What exactly is household bleach, anyway?
In the concentrated kind you buy at the grocery store (like Clorox Regular), the main ingredients are water, sodium hypochlorite (an active ingredient to kill germs), sodium chloride (also known as table salt), sodium carbonate (removes grease), sodium chlorate (a substance resulting from sodium hypochlorite), sodium hydroxide (also known as lye), and sodium polyacrylate (prevents soils from depositing on fabrics). For more on these sodiums and what they do, you can read up them here.
How much should go in each load?
Gagliardi recommends using a half cup of Clorox bleach along with your normal detergent in a wash cycle. Simply pour the solution into the marked container in your top- or front-loader machine. Since some bleach brands are formulated differently, it's important to always check the label.

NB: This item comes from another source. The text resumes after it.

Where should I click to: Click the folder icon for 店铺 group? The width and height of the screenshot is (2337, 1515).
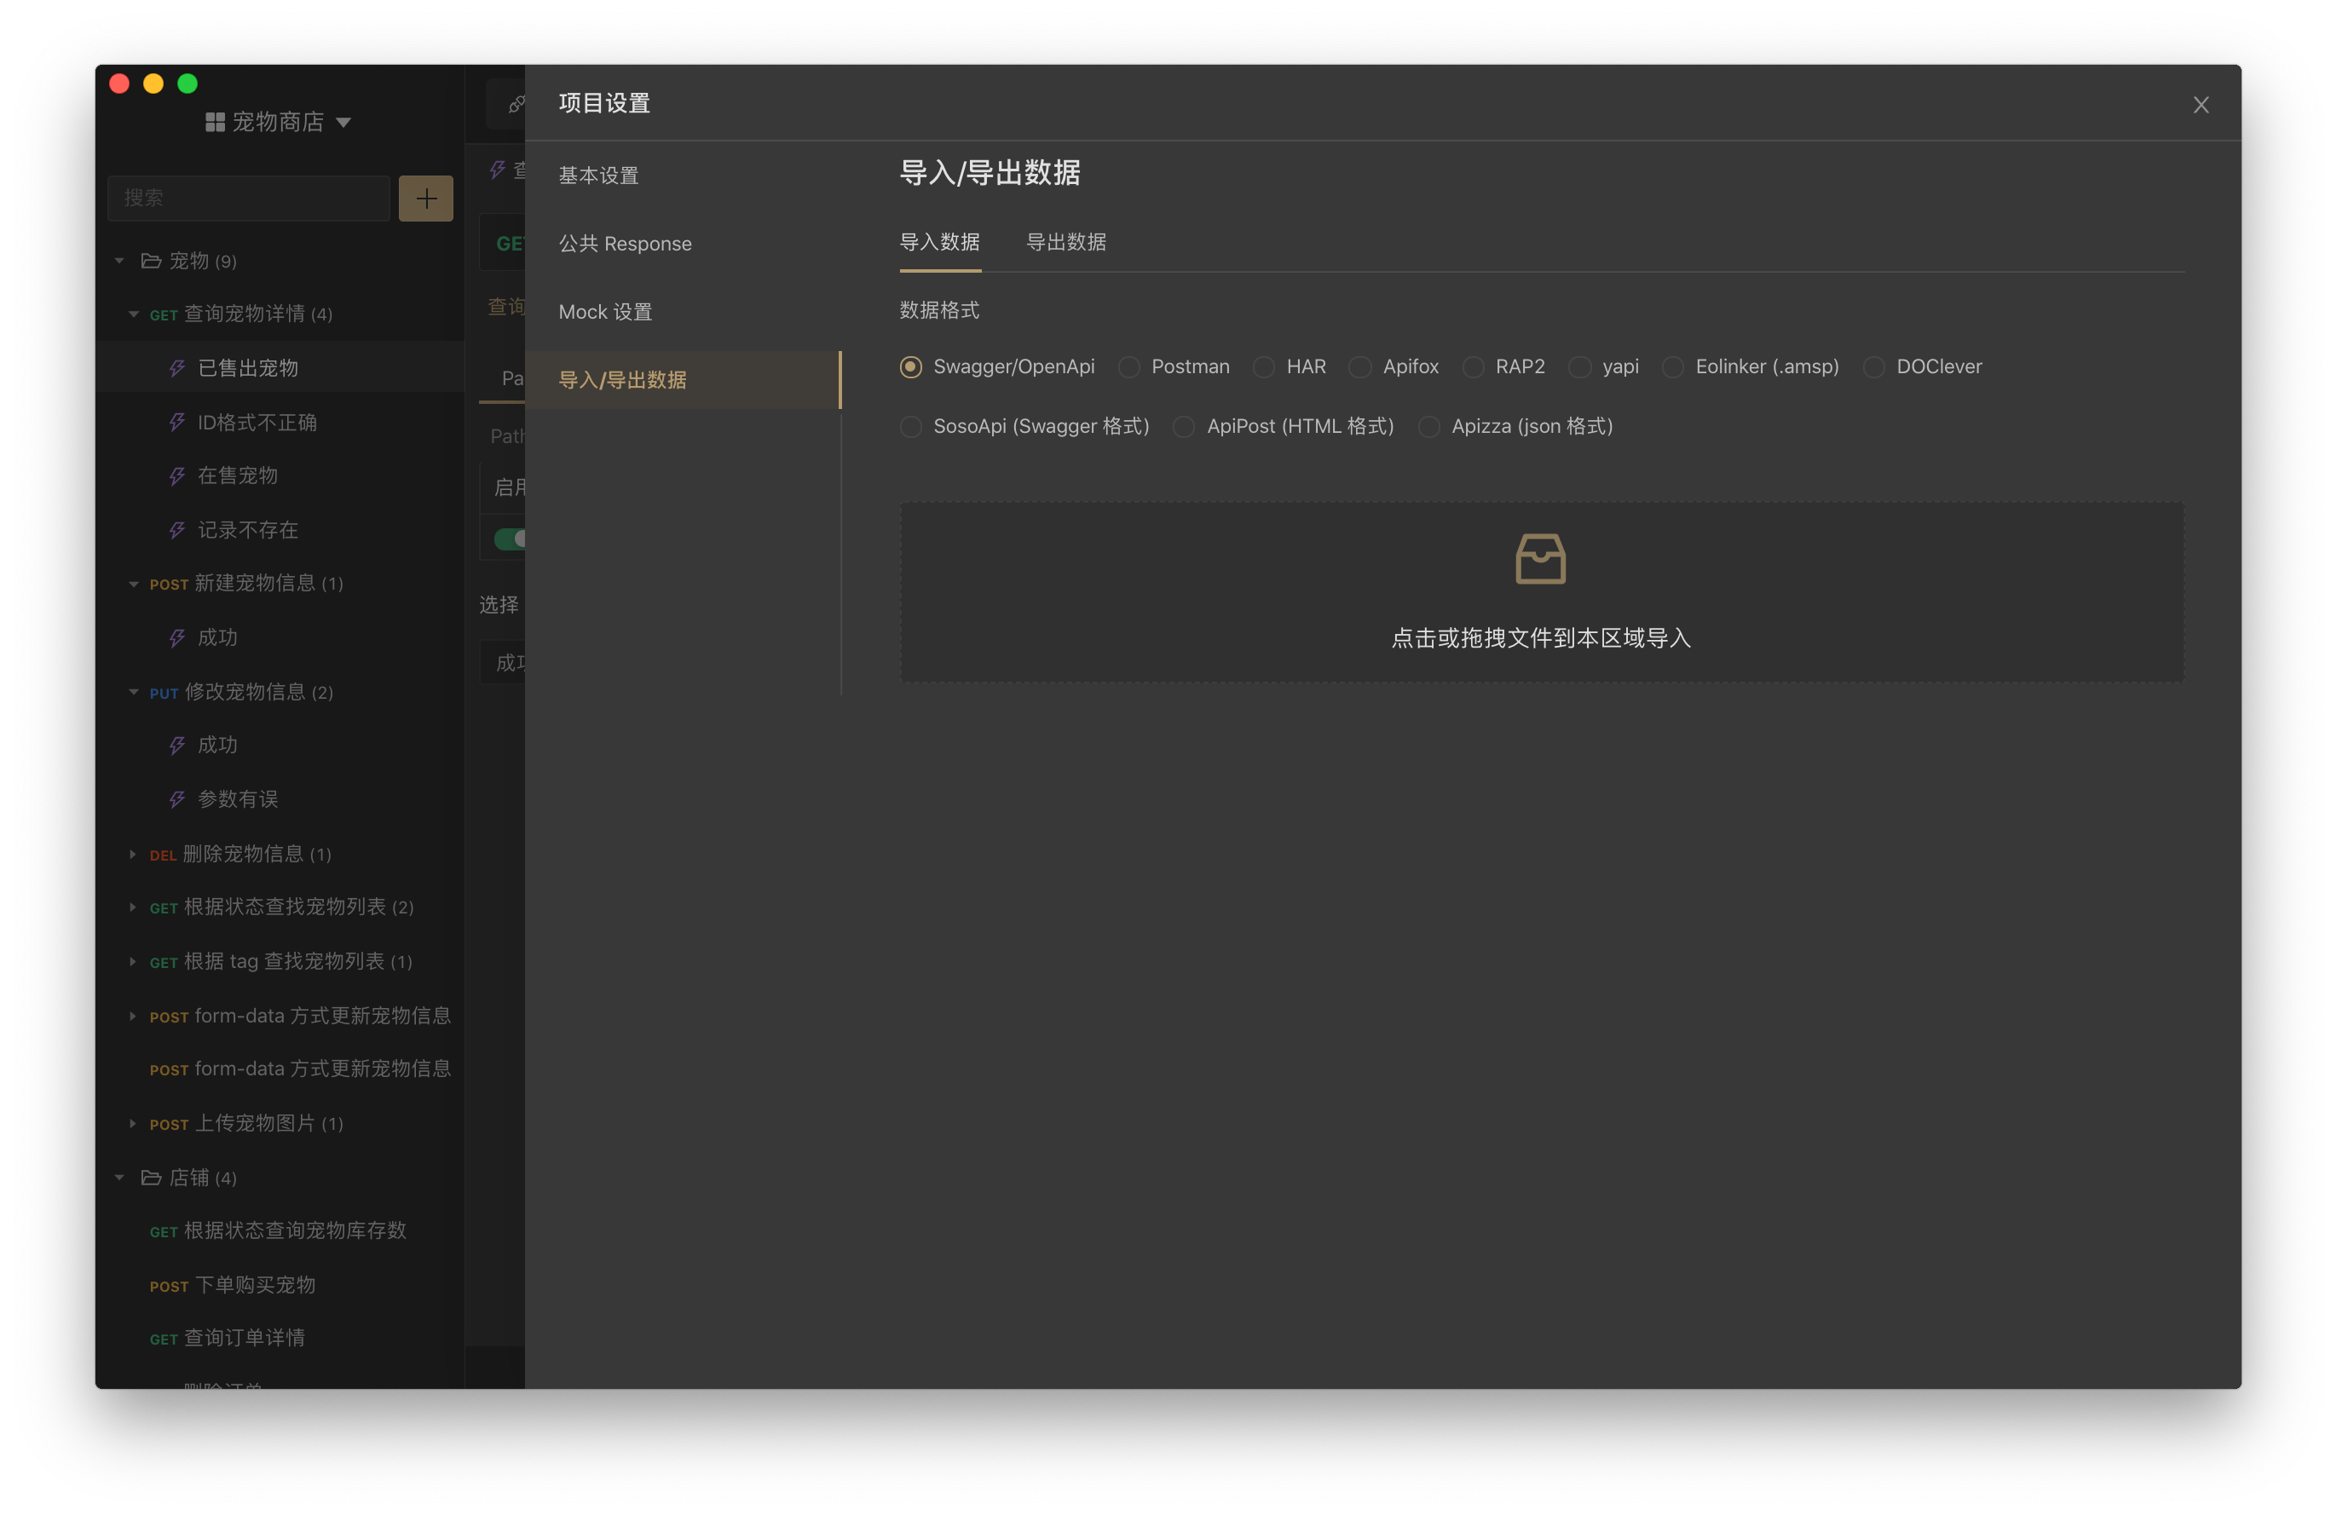coord(151,1177)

Can you use bleach with every wash?
It's completely fine to use it every time you run a load. Gagliardi says tests have shown using the solution regularly does not affect the natural deterioration of clothing.
As long as you dilute properly — polyester, nylon, acrylic, and vinyl are all fine to treat. The ones to stay away from are wool, silk, mohair, leather, and spandex. When in doubt, check the label. If there's a black triangle crossed out, it's a no-go. A white triangle means it's totally fine to use bleach.
What about items with a little color on them?
Any standard bleach (or Clorox Regular) should only be used on all-white items. However, any item with a little bit of color printed on the outside is a good candidate for Clorox's new Smart Seek bleach, a solution specifically curated to treat "mostly whites" gently. Gagliardi says, "White T-shirts with a screen print on the front are a great example. Also, items with only a few stripes (or narrow stripes) of color and colored embroidery on a white background are considered mostly white." Kitchen dish towels, sheets, and towels are always usually fine as well.
If we don't have a washing machine, how do we soak an item at home?
Take a plastic dishpan and one gallon of cool water with three tablespoons of Clorox (again, check the label for your brand). After mixing the solution, fully submerge your clothing item and weigh it down, if necessary. After letting it soak for five minutes, thoroughly rinse the piece, squeeze out the excess water, and let it air-dry. Gagliardi says, "It's also my go-to method for removing dye transfer from a white bleach-able item that picked up color accidentally (for instance, if a blue T-shirt snuck into a load of white athletic socks)."